Nikon V1 + 1 Nikkor VR 10-30mm f/3.5-5.6 at 30mm | 1/60 sec, f/5.6, ISO 360


Nikon V1 + 1 Nikkor VR 10-30mm f/3.5-5.6 at 10mm | 1/200 sec, f/4.5, ISO 100


Nikon V1 + 1 Nikkor VR 10-30mm f/3.5-5.6 at 11mm | 1/250 sec, f/4.5, ISO 100

I love working with the RAW files from the V1 because the experience is so familiar to me as a Nikon shooter. Every manufacturer has its own look, its own way of handling colors, and the V1’s files are decidedly Nikon. Therefore, much of my work flow in handling the V1’s output is nearly identical to how I process my D700 files. Awesome!

The ability to easily carry an entire system on a trek this long is one of my favorite things about the V1. I had a camera body, flash unit, and three lenses covering a 27-297mm equivalent range in my bag with room to spare, and I could barely feel the weight on my shoulder the entire time. I couldn’t possibly carry that range with my DSLR system without destroying my back. When I do head out with the D700, I usually select only one lens to bring along in order to keep weight and bulk to a minimum. No compromise in that regard with the V1. Take it all!


Nikon V1 +  1 Nikkor VR 10-30mm f/3.5-5.6


Nikon V1 + 1 Nikkor VR 10-30mm f/3.5-5.6 at 10mm |  1/125 sec, f/3.5, ISO 100

Running into other Shibas is always a treat, more so for us than for Suki, who was only mildly interested in this five month old puppy.


Nikon V1 + 1 Nikkor VR 10-30mm f/3.5-5.6 at 30mm | 1/160 sec, f/5.6, ISO 100

As the sun continued to fall, beams of light became more and more visible in areas with densely packed trees. Right after I took the shot above I thought, “there’s something missing in this frame….”
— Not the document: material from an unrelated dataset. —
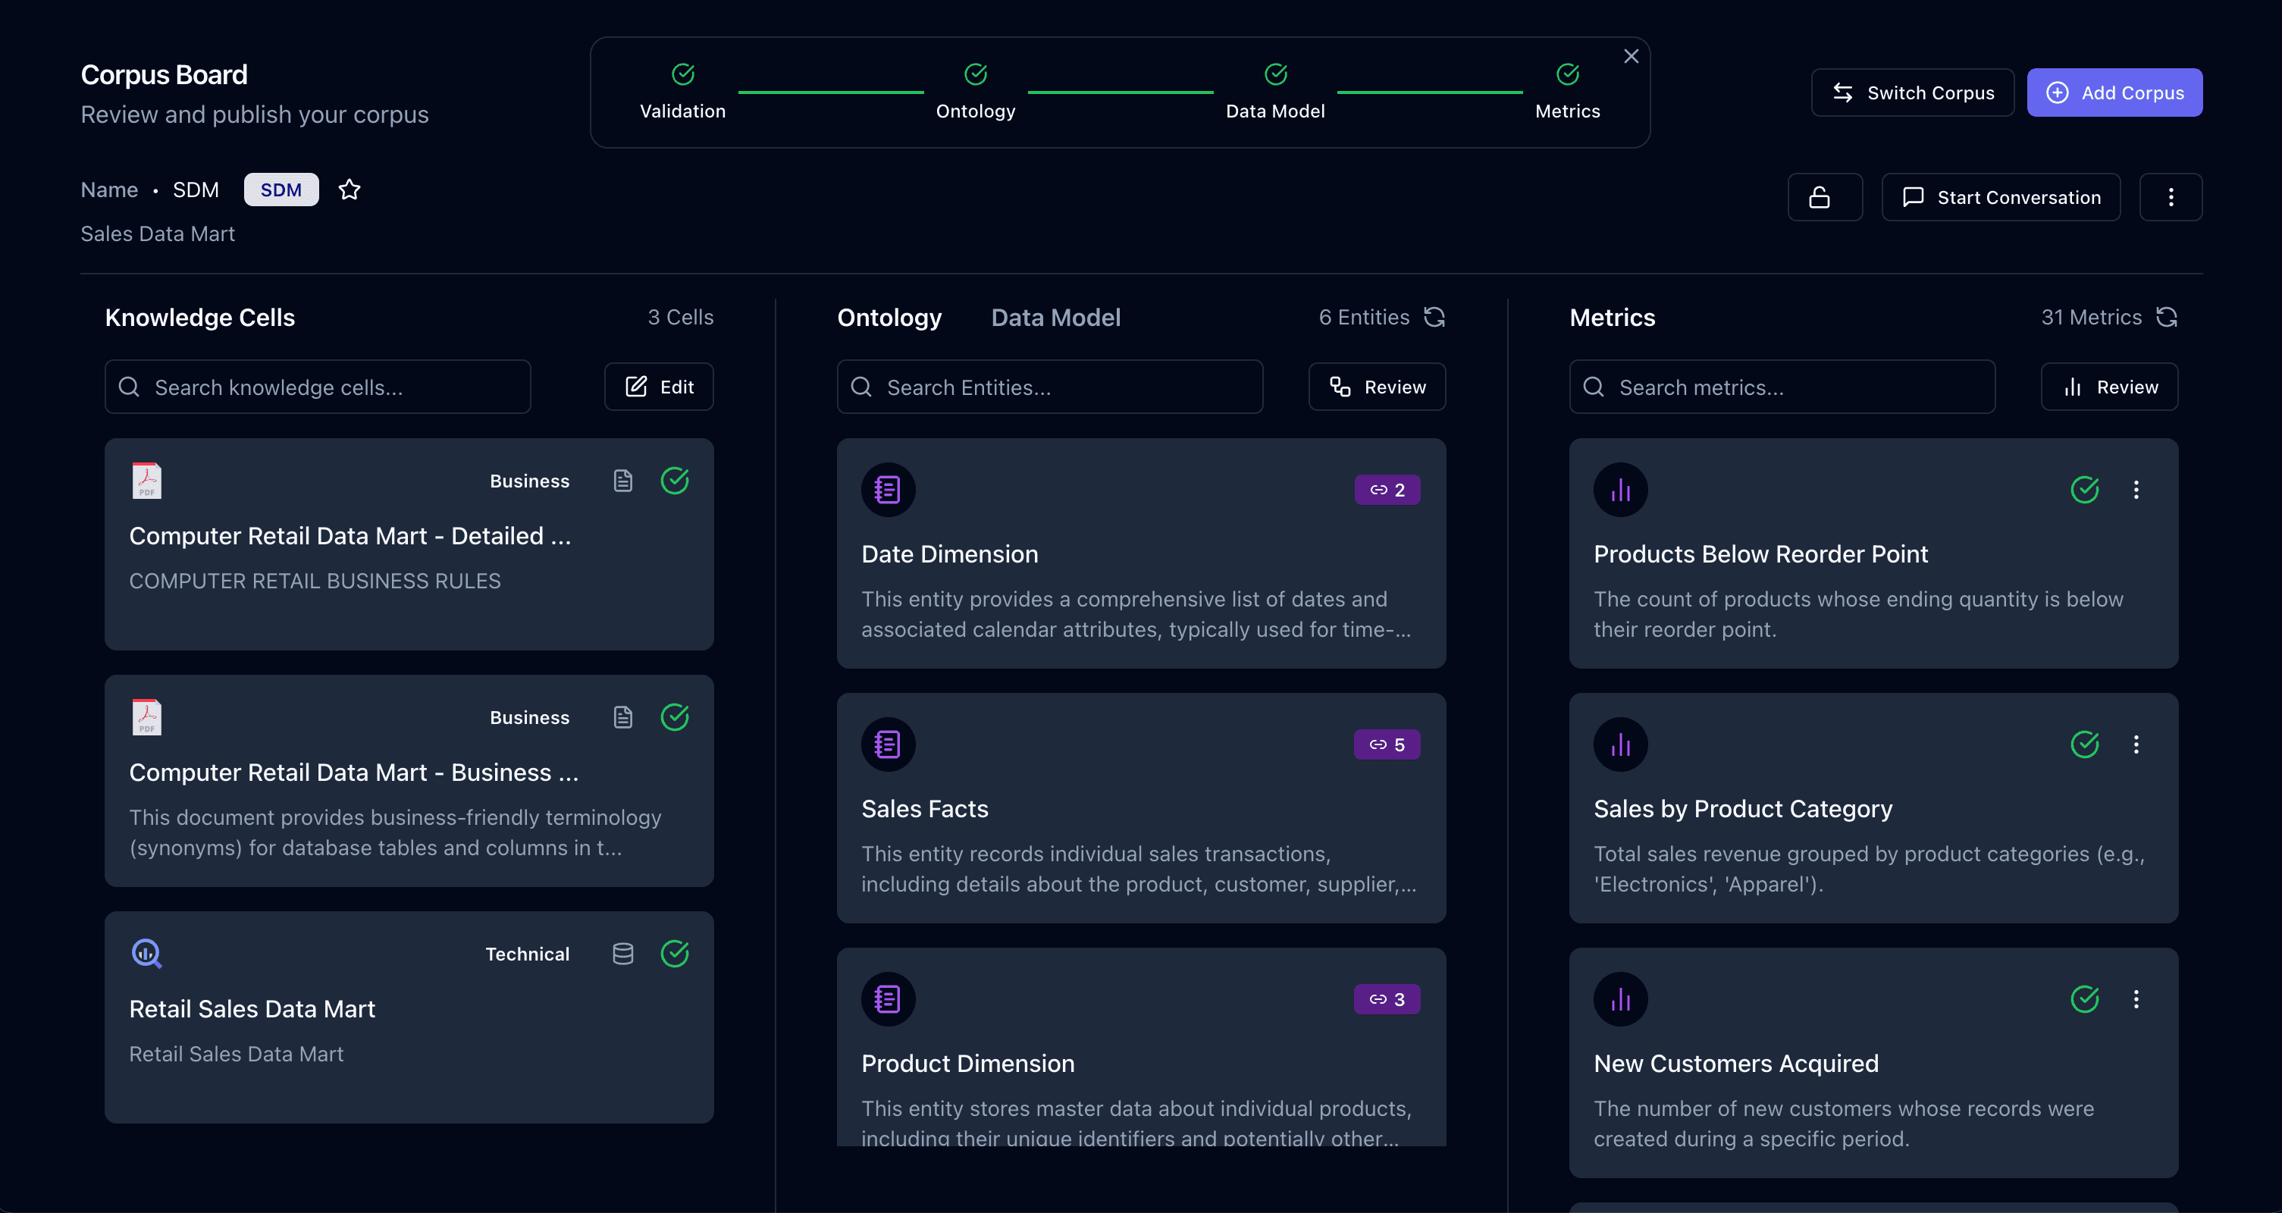The width and height of the screenshot is (2282, 1213).
Task: Switch to the Data Model tab
Action: [1055, 316]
Nikon V1 + 1 Nikkor VR 10-30mm f/3.5-5.6 at 30mm | 1/250 sec, f/5.6, ISO 100

Ah yes, a Shiba Inu. =)


Nikon V1 + 1 Nikkor 10mm f/2.8 | 1/640 sec, f/2.8, ISO 100

With the lenses currently available for the 1 system,  you won’t be throwing backgrounds way out of focus, though getting in close with the 10mm pancake can deliver some pleasing results.  Nikon is said to be releasing some fast primes for the format soon. I want them yesterday!


Nikon V1 + 1 Nikkor  10mm f/2.8 | 1/800 sec, f/4, ISO 100


Nikon V1 + 1 NIKKOR VR 30-110mm f/3.8-5.6 at 110mm | 1/250 sec, f/5.6, ISO 140

Lens changing is pleasantly fast with the 1. Large, easy to see lens markings line up at a 12 o’clock position at the mount, and the rotation required to lock the lens into place is much shorter than I expected. Going from a wide shot of the lake with the 10mm and quickly changing to the 30-110mm for a close up of the duck felt just like switching things up with my F-mount system, only on a much smaller scale.


Nikon V1 + 1 NIKKOR VR 30-110mm f/3.8-5.6 at 110mm | 1/400 sec, f/2.8, ISO 100

Small cameras have come a long way. Using the V1 system lately has made me realize that for a lot of what I shoot, a DSLR can often be too much camera than I actually need or am willing to carry. These smaller systems will only get better and better, and I personally am much more excited about the future of cameras like the V1 than I am about what’s next in the DSLR realm.